The Social Cost of Compromise
Healthcare is a human-driven enterprise. As a result, IT issues don’t just harm devices and doctors, they also create significant social costs. These disadvantages may include:
- Increased wait times — 68 percent of patients say the average wait time to see their healthcare provider is too long, and that time continues to increase. And while EHRs came with the promise of improved access and potentially shorter wait times, what happens when critical systems go down? As CISO Magazine notes, hospital ransomware attacks in 2019 resulted in everything from canceled surgeries to deletions of patient records to new patients being turned away because systems were overwhelmed — all of which can mean longer wait times and more frustration for clients.
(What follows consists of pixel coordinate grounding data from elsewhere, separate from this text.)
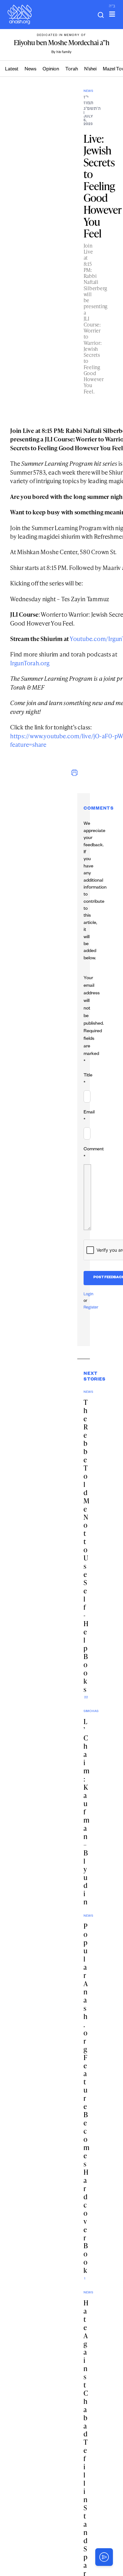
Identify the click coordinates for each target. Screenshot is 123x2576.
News (30, 69)
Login (88, 1294)
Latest (11, 69)
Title (88, 1079)
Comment (94, 1153)
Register (91, 1308)
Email (89, 1116)
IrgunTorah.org (30, 663)
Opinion (51, 69)
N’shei (90, 69)
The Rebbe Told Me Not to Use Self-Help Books (86, 1545)
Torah (71, 69)
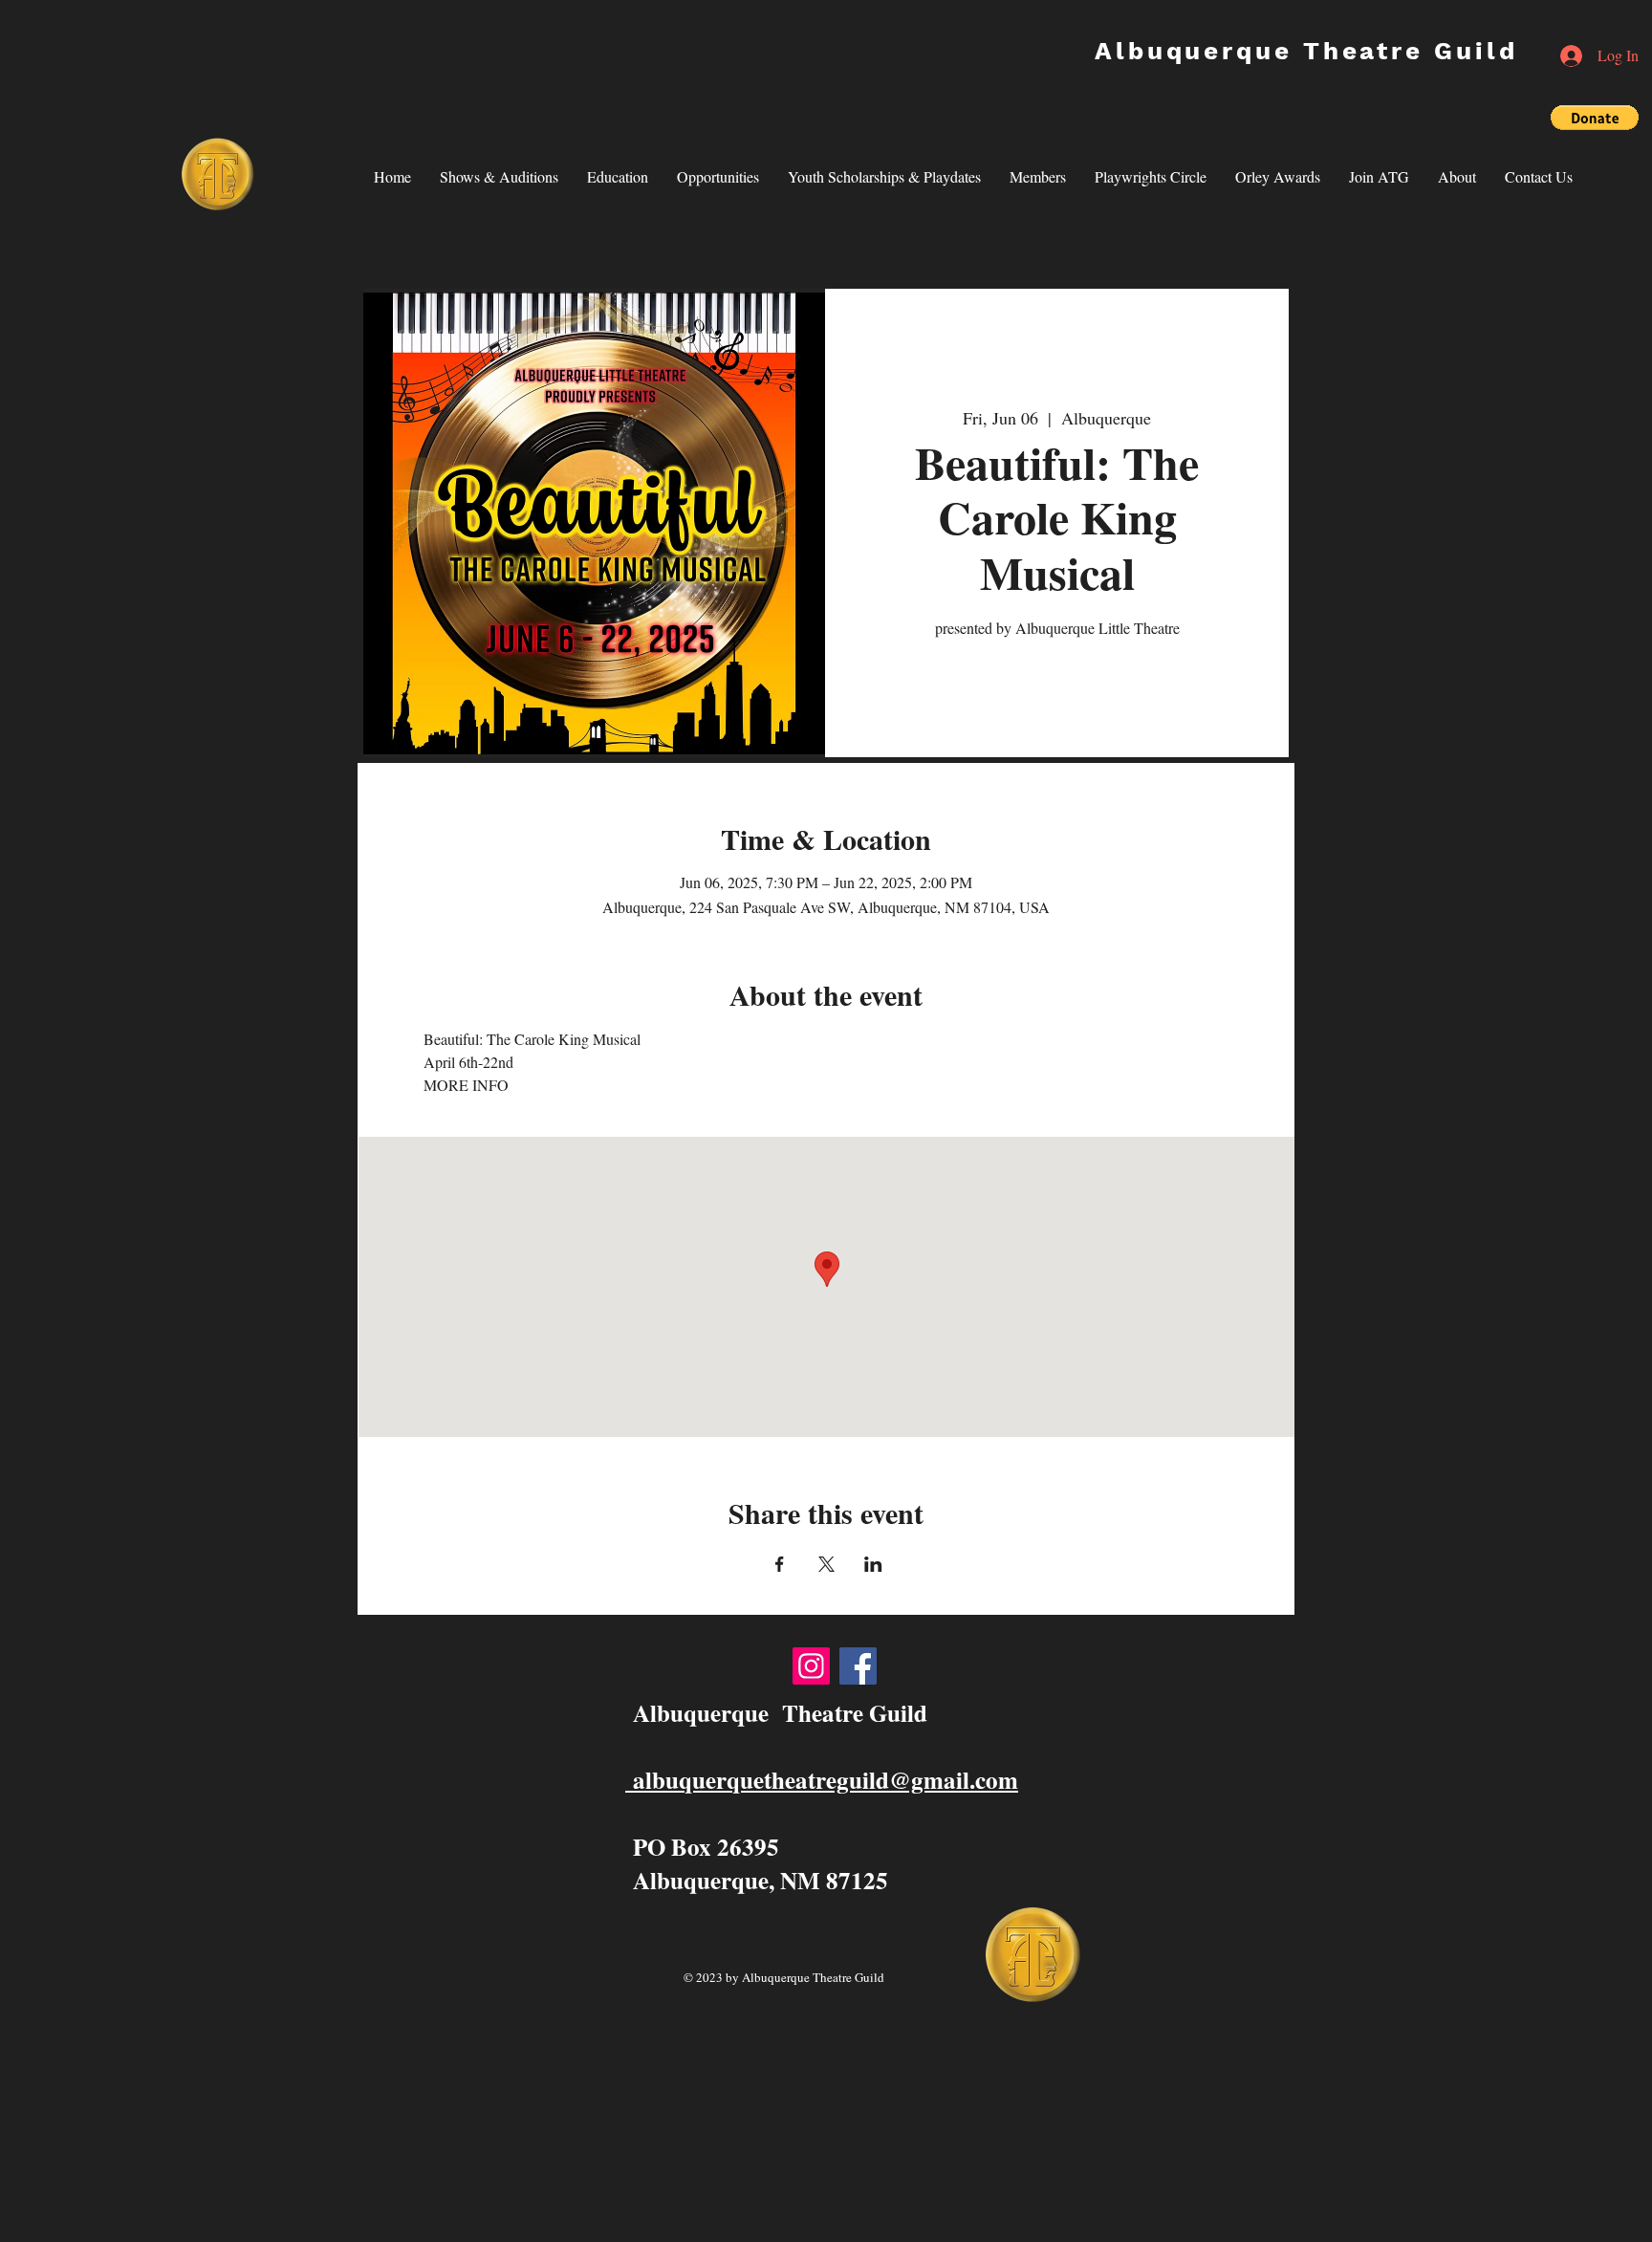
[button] (1595, 117)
- Reduced trust — HIPAA demands due care in handling patient data to limit the risk of theft or destruction. But beyond compliance concerns, there’s a bigger problem: trust. According to recent survey data, 41 percent of patients would consider switching providers after a negative digital experience, which makes effective data protection more than just good practice; exposing personally identifiable information (PII) to the prying eyes of attackers could damage healthcare return on investment (ROI).
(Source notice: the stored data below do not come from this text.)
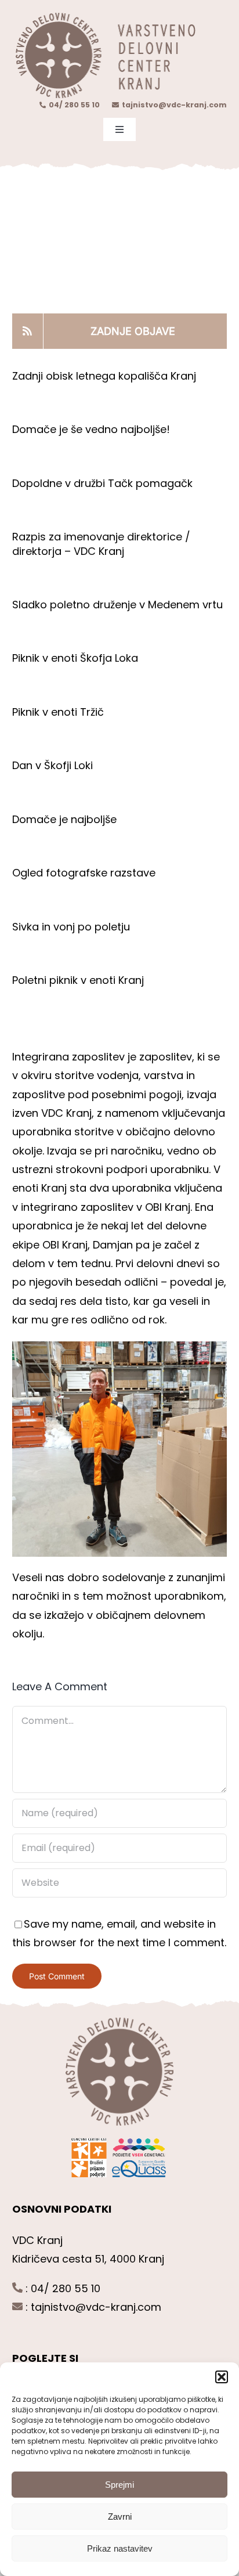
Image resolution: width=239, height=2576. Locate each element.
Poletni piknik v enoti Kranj (79, 980)
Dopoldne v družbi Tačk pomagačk (102, 483)
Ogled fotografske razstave (83, 872)
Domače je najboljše (65, 819)
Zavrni (120, 2516)
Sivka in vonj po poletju (71, 926)
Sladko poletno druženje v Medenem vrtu (117, 604)
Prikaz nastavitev (120, 2548)
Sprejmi (119, 2485)
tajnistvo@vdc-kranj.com (174, 105)
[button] (221, 2377)
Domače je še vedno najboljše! (91, 429)
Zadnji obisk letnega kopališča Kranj (104, 376)
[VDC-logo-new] (104, 16)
- Divided attention — Doctors worry about frequent interruptions and distractions, and with good reason. According to Johns Hopkins University, medical errors are the third leading cause of serious patient complications in the U.S., and technology that doesn’t work properly — thanks to ransomware demands, malware infections or even cryptojacking — adds another distraction for busy medical staff, which could yield disastrous consequences.
A Holistic Approach to Healthcare Cybersecurity
While there’s no protective panacea that delivers a perfect defense against all biological, psychological and social threats in healthcare cybersecurity, a holistic approach across four key areas can help providers better focus their spending and improve operational outcomes.
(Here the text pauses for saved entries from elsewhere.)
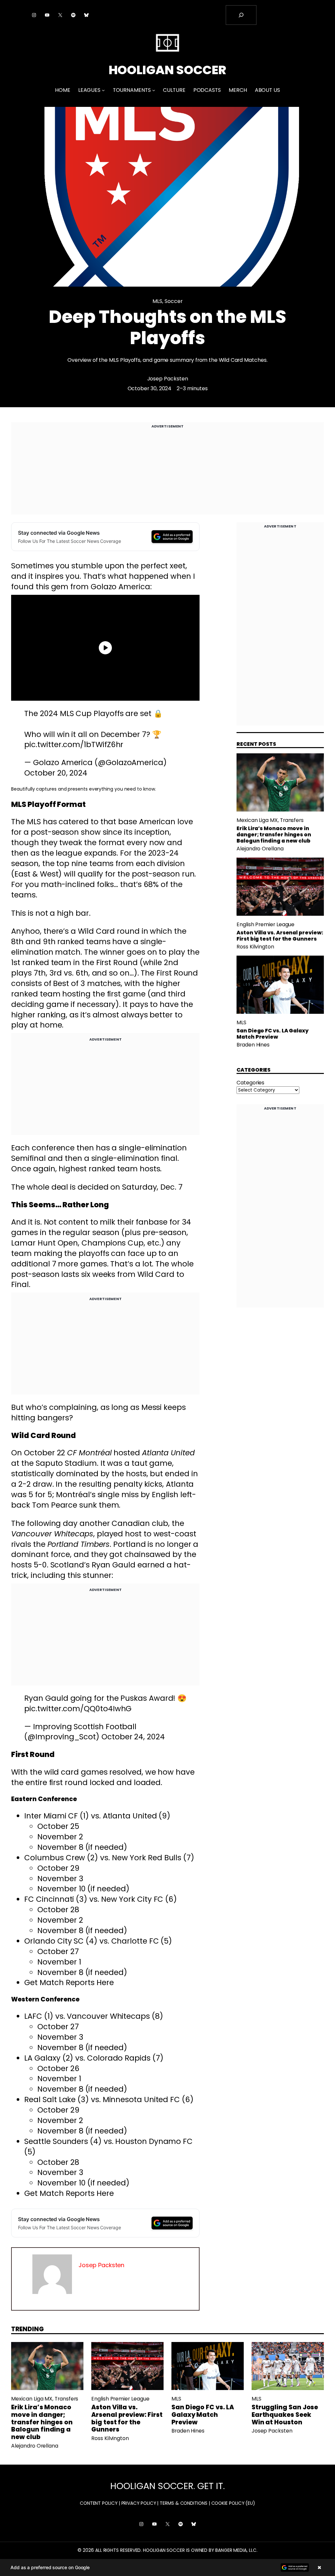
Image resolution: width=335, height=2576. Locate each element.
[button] (167, 2567)
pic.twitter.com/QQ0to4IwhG (78, 1708)
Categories (250, 1082)
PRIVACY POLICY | (140, 2503)
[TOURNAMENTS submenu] (153, 90)
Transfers (292, 820)
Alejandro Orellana (260, 848)
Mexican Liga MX (257, 820)
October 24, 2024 (133, 1736)
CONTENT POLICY (98, 2503)
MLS (157, 301)
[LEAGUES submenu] (103, 90)
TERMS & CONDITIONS (183, 2503)
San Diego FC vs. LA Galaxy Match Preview (273, 1034)
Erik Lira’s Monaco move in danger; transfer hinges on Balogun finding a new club (274, 834)
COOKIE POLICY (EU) (233, 2503)
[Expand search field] (241, 15)
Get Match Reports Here (69, 1982)
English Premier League (265, 924)
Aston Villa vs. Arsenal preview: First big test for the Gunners (280, 935)
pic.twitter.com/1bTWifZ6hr (73, 744)
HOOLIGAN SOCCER (168, 69)
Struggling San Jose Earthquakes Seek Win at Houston (285, 2415)
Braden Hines (253, 1044)
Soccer (174, 301)
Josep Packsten (167, 378)
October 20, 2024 (55, 773)
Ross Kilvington (255, 946)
- Detection — The best way to limit the effects of attacks is to detect and deflect IT issues before they compromise key systems. Advanced threat detection tools capable of automatically identifying and eliminating threats can help reduce healthcare risk.
- Prevention — An ounce of prevention is worth a pound of cure. This notion is hardly groundbreaking, but it’s absolutely relevant. Experts predict for 2020 a steep rise in artificial-intelligence-based and machine-learning-driven tools that can recognize the signs of an attack and prevent potential breaches in real-time.
- Response — No matter how thorough and effective your current protection measures may seem, attacks will eventually come. For healthcare organizations, the issue isn’t “when” but “how” — how will IT teams respond when ransomware infections occur or phishing scams succeed? Here, incident response planning and policies are key. From regular testing policies to business continuity plans and processes for regular system updates, ensuring teams are equipped to respond can help limit the impact of attacks on IT.
- Recovery — After incidents have been identified and remediated, healthcare providers must recover key data and restore key systems. With IT teams already stretched thin, third-party recovery and resilience solutions can help get cybersecurity efforts back on track.
Physical and digital processes aren’t the only predictors of IT incident severity. To counteract threats against healthcare cybersecurity systems, organizations must account for the human element by deploying holistic models that define and defend against the biological, psychological and social factors of infosec attacks.